◆ **Job**: Please reproduce, word for word, the part of the chisel thread starting with "# Dumb mistake" and going on through "Turned out great.".

◆ **Document passage**:
^^^^

# Dumb mistake



## slicksqueegie (Feb 9, 2011)

Picked these up from a flea market a couple months ago for a steal. I finally got around to making a case for them to hang on the wall.

Each chisel got a custom spot to prevent them hitting eachother. I also placed magnets at each spot to hold them in place.
Magnets were also used to hold the door closed.
Turned out great. 
Until I noticed it laying there.
An extra chisel.
I cannot believe I missed one.
Very disappointing.
What to do?


----------



## PaperJam (Jul 31, 2010)

Send me the extra one. I'll find a spot for it.


----------



## Chaincarver Steve (Jul 30, 2011)

Nice job on the box. I like the transparent half door. Very disappointing about the extra chisel over-lookage though. Maybe you could enlarge the hole as needed to place it where it should fall in line. Then do the same to the rest, working to the left, so that you end up with the smallest chisel being the left-over. You could then probably mount the smallest one similar to how the left-out one is laying in the first picture. Spring clips maybe. Or make a wooden cradle for it with two magnets (instead of one).

I hope you get it figured out. I know how you must have felt when you saw that lone chisel lying there, mocking you. Great box though. Nice design.


----------



## cabinetman (Jul 5, 2007)

An easy fix would be just to mount it where it is in the first picture. Just make a shelf, with an indentation for the chisel.












 







.


----------



## slicksqueegie (Feb 9, 2011)

Chaincarver Steve said:


> I hope you get it figured out. I know how you must have felt when you saw that lone chisel lying there, mocking you. Great box though. Nice design.


Yeah it sucked!
I went from proud to foolish in a matter of seconds. The door opens and snaps closed perfectly, it all stays closed and secure even while upside down. I'm very happy with it other than having to make a shelf for it like Cman says.


----------



## woodnthings (Jan 24, 2009)

*?*

If you place them all handle to handle, no space between, can you fit them in the box as it stands? If so, just remake the slotted piece so they ALL fit. If not, then there's always a "do over". If you find a cheaper set with fewer chisels, then use it for them and make a new box out of walnut for the the better set... you know the high end stuff. :laughing:
You could always buy a cheaper set and then sell the whole combo on Craigs List. The box will make the sale! Nice job. :thumbsup: bill
BTW it would make a nice gift also.


----------



## Shop Dad (May 3, 2011)

^^^^

◆ **Extracted material**:
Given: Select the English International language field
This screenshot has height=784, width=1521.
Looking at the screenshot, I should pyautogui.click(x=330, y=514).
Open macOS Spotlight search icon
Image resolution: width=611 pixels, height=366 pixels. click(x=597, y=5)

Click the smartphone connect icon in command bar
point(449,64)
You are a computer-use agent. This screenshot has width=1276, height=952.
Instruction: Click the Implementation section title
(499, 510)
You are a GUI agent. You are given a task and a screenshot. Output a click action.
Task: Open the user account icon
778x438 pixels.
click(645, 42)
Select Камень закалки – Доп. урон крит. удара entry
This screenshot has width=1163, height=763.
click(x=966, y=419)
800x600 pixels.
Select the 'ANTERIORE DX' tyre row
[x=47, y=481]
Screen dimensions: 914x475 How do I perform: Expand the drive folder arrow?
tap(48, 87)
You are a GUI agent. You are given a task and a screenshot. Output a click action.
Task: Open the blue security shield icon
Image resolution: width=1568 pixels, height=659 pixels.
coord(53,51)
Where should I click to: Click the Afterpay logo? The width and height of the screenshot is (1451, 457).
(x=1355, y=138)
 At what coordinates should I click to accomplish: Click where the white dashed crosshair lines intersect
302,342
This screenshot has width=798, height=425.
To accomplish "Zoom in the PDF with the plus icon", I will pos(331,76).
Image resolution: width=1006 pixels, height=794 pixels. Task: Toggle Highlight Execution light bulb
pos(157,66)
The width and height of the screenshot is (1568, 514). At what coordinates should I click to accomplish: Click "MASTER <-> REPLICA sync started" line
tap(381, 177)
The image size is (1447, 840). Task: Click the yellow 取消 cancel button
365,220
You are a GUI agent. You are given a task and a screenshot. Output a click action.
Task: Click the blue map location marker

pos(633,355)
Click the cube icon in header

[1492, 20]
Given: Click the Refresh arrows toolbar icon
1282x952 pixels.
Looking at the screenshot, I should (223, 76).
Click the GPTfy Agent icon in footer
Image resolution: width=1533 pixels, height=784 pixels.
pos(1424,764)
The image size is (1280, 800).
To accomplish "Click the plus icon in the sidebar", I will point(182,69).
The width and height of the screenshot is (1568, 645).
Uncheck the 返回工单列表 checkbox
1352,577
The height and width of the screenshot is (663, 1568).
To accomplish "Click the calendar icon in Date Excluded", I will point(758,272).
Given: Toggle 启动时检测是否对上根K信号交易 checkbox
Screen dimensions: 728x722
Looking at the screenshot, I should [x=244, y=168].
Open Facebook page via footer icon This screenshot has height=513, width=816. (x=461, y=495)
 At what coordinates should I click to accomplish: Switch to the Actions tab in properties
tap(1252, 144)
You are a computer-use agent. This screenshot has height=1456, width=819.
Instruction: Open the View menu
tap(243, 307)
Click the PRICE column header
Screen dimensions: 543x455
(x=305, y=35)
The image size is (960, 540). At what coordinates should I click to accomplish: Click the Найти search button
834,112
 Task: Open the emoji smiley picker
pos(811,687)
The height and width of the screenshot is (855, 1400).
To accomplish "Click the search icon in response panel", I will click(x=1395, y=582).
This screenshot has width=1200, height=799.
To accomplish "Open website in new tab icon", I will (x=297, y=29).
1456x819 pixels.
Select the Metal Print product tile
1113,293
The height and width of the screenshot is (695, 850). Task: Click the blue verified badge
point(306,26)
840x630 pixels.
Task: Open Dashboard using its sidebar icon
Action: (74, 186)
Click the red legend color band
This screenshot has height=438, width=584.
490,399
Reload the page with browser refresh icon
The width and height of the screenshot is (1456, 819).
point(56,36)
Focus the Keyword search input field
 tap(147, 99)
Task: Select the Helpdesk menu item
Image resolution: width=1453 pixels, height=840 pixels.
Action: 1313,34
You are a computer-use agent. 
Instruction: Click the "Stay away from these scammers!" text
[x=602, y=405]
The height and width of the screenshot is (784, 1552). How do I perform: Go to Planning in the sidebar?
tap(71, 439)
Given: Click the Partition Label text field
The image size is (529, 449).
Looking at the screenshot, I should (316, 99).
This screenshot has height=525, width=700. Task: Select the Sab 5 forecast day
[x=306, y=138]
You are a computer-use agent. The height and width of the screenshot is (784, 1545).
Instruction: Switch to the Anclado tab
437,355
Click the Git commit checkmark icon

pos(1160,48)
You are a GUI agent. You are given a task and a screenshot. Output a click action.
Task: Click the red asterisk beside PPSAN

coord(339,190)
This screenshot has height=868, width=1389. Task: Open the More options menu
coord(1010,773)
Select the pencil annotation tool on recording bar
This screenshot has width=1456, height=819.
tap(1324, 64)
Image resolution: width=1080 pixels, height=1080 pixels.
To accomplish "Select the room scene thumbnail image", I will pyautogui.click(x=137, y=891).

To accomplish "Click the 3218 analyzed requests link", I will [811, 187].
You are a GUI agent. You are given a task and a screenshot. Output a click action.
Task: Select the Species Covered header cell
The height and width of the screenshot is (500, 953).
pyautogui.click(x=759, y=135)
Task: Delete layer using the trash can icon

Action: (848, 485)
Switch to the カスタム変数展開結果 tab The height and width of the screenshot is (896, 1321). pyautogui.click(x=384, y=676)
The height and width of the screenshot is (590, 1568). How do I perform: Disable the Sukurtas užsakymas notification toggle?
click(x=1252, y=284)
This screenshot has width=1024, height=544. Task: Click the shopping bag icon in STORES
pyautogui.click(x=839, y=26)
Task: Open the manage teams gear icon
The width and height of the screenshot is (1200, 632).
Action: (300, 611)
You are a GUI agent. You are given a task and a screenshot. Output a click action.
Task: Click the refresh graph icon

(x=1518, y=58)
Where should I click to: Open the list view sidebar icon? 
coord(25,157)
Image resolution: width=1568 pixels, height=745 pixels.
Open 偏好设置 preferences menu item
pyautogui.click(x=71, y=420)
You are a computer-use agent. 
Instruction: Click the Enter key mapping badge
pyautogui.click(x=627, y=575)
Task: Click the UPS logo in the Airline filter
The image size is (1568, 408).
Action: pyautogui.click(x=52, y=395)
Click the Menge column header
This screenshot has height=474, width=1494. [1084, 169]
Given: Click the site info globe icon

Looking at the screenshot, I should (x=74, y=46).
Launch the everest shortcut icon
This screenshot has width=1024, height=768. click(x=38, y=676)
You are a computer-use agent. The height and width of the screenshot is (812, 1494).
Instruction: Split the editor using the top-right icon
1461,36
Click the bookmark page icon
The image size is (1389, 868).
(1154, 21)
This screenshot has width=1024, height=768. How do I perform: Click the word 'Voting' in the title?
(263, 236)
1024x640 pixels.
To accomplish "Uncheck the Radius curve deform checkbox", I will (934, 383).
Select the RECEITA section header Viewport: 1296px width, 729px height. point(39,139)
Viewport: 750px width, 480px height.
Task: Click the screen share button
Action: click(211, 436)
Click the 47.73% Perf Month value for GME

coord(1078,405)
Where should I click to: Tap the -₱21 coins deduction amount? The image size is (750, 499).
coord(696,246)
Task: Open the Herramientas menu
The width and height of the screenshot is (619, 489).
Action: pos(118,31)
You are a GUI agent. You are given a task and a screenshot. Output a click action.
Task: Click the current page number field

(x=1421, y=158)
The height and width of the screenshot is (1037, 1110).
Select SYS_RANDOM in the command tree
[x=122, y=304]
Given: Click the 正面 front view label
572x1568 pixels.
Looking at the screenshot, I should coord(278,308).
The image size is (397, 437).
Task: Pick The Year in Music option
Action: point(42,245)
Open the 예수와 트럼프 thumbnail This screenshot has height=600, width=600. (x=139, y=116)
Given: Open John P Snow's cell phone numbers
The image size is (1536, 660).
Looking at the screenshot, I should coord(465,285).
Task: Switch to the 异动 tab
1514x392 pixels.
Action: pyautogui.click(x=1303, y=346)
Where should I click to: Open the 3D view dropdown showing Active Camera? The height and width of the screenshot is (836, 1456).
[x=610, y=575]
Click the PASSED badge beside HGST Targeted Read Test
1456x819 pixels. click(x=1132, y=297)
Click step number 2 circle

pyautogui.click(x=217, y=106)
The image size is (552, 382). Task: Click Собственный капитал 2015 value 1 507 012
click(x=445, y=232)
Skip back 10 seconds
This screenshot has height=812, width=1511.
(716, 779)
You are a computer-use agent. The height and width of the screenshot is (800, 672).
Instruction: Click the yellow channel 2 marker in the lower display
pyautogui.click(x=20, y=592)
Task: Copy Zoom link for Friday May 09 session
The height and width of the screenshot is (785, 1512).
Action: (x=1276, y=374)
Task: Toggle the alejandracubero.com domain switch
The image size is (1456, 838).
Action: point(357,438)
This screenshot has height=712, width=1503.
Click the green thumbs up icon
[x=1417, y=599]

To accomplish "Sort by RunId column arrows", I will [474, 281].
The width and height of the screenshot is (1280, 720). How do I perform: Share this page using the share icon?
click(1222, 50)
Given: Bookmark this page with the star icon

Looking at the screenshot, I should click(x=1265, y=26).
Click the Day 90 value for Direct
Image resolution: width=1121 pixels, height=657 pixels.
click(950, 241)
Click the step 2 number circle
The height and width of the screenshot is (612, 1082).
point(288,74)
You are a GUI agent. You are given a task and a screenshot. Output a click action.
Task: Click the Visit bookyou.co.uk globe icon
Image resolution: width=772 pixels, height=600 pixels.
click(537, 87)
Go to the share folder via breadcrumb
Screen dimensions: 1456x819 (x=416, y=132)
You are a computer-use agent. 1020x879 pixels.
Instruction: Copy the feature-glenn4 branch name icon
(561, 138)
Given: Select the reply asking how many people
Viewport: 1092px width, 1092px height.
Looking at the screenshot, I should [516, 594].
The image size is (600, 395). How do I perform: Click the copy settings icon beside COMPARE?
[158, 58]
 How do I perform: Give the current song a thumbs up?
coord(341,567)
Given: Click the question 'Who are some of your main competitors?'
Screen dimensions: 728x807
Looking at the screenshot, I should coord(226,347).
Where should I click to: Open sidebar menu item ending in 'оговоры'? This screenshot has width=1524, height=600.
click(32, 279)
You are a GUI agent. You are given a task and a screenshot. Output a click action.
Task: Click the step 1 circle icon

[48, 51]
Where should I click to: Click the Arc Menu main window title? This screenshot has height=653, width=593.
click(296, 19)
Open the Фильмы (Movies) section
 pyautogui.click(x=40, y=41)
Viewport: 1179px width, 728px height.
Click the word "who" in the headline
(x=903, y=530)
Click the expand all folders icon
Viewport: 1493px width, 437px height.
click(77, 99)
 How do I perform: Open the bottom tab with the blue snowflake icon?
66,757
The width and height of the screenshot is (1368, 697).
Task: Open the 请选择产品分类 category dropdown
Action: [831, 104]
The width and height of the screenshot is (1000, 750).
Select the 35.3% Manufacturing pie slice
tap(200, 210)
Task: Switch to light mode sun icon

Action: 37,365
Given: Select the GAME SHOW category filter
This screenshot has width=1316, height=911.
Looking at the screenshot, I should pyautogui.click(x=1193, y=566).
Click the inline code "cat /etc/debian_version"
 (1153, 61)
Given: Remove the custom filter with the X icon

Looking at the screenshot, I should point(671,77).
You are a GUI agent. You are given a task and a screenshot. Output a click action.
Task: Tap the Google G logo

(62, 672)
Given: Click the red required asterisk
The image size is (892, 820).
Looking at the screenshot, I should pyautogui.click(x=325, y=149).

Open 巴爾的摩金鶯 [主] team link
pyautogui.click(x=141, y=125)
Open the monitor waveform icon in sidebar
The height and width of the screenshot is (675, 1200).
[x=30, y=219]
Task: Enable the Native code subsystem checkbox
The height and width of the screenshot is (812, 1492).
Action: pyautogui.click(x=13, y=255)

^^^^

◆ **Full solution**:
# Dumb mistake



## slicksqueegie (Feb 9, 2011)

Picked these up from a flea market a couple months ago for a steal. I finally got around to making a case for them to hang on the wall.

Each chisel got a custom spot to prevent them hitting eachother. I also placed magnets at each spot to hold them in place.
Magnets were also used to hold the door closed.
Turned out great.